[MATERIAL SHOWN Boundary: Start]

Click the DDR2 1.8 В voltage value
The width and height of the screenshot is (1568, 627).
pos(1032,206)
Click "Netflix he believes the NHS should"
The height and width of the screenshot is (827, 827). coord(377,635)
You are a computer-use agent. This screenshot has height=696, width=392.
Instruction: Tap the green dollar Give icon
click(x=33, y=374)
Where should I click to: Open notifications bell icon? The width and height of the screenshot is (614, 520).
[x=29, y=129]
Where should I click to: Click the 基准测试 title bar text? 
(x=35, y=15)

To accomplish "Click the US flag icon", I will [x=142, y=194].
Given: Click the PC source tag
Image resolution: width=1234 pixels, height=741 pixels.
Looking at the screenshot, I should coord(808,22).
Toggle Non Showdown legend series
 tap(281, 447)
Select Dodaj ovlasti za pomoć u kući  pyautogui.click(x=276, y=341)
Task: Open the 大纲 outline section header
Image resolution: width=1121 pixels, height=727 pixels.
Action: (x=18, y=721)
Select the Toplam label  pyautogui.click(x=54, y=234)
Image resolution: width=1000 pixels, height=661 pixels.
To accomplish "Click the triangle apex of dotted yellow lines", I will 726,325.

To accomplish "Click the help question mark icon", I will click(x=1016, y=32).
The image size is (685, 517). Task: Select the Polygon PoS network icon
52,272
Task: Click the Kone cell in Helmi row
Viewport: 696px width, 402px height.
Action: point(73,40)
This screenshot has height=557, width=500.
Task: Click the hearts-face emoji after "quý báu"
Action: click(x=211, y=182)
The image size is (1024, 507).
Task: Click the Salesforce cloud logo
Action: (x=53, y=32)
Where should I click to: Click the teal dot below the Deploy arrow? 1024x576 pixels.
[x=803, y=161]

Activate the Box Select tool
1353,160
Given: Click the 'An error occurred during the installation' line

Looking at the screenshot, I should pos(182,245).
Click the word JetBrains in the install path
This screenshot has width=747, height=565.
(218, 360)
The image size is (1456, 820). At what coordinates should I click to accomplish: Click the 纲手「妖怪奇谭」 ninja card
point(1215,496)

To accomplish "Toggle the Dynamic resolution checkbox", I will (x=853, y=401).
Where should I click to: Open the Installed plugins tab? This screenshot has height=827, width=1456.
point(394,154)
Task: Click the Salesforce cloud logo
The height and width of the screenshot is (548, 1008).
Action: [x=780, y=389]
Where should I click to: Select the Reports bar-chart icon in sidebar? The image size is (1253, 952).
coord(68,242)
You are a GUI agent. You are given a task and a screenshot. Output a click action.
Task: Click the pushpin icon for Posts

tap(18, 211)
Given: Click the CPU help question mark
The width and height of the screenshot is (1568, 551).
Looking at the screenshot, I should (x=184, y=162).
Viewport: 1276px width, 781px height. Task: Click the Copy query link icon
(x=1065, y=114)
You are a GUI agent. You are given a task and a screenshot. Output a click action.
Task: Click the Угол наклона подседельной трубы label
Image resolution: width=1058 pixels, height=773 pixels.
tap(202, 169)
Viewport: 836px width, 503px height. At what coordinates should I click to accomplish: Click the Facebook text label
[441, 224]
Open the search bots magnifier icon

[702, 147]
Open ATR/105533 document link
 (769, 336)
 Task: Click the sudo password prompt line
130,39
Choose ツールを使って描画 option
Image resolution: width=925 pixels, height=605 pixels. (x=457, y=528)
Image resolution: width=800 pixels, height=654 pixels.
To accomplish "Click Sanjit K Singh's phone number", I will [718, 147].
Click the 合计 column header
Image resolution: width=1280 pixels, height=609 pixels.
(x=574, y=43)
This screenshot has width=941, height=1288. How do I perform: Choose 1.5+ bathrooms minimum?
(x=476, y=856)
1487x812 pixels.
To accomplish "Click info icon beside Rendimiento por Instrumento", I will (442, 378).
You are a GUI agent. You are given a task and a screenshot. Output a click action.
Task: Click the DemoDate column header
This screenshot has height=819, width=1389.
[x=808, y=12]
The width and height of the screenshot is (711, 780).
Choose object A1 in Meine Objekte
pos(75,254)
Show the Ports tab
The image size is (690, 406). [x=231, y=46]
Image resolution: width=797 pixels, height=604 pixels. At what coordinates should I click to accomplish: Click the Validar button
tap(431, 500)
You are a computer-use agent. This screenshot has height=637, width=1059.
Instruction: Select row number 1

[MATERIAL SHOWN Boundary: End]

WORK ORDER: Word for word, write out all the lines shown above.

EXPECTED OUTPUT:
Click the DDR2 1.8 В voltage value
The width and height of the screenshot is (1568, 627).
pos(1032,206)
Click "Netflix he believes the NHS should"
The height and width of the screenshot is (827, 827). coord(377,635)
You are a computer-use agent. This screenshot has height=696, width=392.
Instruction: Tap the green dollar Give icon
click(x=33, y=374)
Where should I click to: Open notifications bell icon? The width and height of the screenshot is (614, 520).
[x=29, y=129]
Where should I click to: Click the 基准测试 title bar text? 
(x=35, y=15)

To accomplish "Click the US flag icon", I will [x=142, y=194].
Given: Click the PC source tag
Image resolution: width=1234 pixels, height=741 pixels.
Looking at the screenshot, I should coord(808,22).
Toggle Non Showdown legend series
 tap(281, 447)
Select Dodaj ovlasti za pomoć u kući  pyautogui.click(x=276, y=341)
Task: Open the 大纲 outline section header
Image resolution: width=1121 pixels, height=727 pixels.
Action: (x=18, y=721)
Select the Toplam label  pyautogui.click(x=54, y=234)
Image resolution: width=1000 pixels, height=661 pixels.
To accomplish "Click the triangle apex of dotted yellow lines", I will 726,325.

To accomplish "Click the help question mark icon", I will click(x=1016, y=32).
The image size is (685, 517). Task: Select the Polygon PoS network icon
52,272
Task: Click the Kone cell in Helmi row
Viewport: 696px width, 402px height.
Action: point(73,40)
This screenshot has height=557, width=500.
Task: Click the hearts-face emoji after "quý báu"
Action: click(x=211, y=182)
The image size is (1024, 507).
Task: Click the Salesforce cloud logo
Action: (x=53, y=32)
Where should I click to: Click the teal dot below the Deploy arrow? 1024x576 pixels.
[x=803, y=161]

Activate the Box Select tool
1353,160
Given: Click the 'An error occurred during the installation' line

Looking at the screenshot, I should pos(182,245).
Click the word JetBrains in the install path
This screenshot has width=747, height=565.
(218, 360)
The image size is (1456, 820). At what coordinates should I click to accomplish: Click the 纲手「妖怪奇谭」 ninja card
point(1215,496)

To accomplish "Toggle the Dynamic resolution checkbox", I will (x=853, y=401).
Where should I click to: Open the Installed plugins tab? This screenshot has height=827, width=1456.
point(394,154)
Task: Click the Salesforce cloud logo
The height and width of the screenshot is (548, 1008).
Action: [x=780, y=389]
Where should I click to: Select the Reports bar-chart icon in sidebar? The image size is (1253, 952).
coord(68,242)
You are a GUI agent. You are given a task and a screenshot. Output a click action.
Task: Click the pushpin icon for Posts

tap(18, 211)
Given: Click the CPU help question mark
The width and height of the screenshot is (1568, 551).
Looking at the screenshot, I should (x=184, y=162).
Viewport: 1276px width, 781px height. Task: Click the Copy query link icon
(x=1065, y=114)
You are a GUI agent. You are given a task and a screenshot. Output a click action.
Task: Click the Угол наклона подседельной трубы label
Image resolution: width=1058 pixels, height=773 pixels.
tap(202, 169)
Viewport: 836px width, 503px height. At what coordinates should I click to accomplish: Click the Facebook text label
[441, 224]
Open the search bots magnifier icon

[702, 147]
Open ATR/105533 document link
 (769, 336)
 Task: Click the sudo password prompt line
130,39
Choose ツールを使って描画 option
Image resolution: width=925 pixels, height=605 pixels. (x=457, y=528)
Image resolution: width=800 pixels, height=654 pixels.
To accomplish "Click Sanjit K Singh's phone number", I will [718, 147].
Click the 合计 column header
Image resolution: width=1280 pixels, height=609 pixels.
(x=574, y=43)
This screenshot has width=941, height=1288. How do I perform: Choose 1.5+ bathrooms minimum?
(x=476, y=856)
1487x812 pixels.
To accomplish "Click info icon beside Rendimiento por Instrumento", I will (442, 378).
You are a GUI agent. You are given a task and a screenshot. Output a click action.
Task: Click the DemoDate column header
This screenshot has height=819, width=1389.
[x=808, y=12]
The width and height of the screenshot is (711, 780).
Choose object A1 in Meine Objekte
pos(75,254)
Show the Ports tab
The image size is (690, 406). [x=231, y=46]
Image resolution: width=797 pixels, height=604 pixels. At what coordinates should I click to accomplish: Click the Validar button
tap(431, 500)
You are a computer-use agent. This screenshot has height=637, width=1059.
Instruction: Select row number 1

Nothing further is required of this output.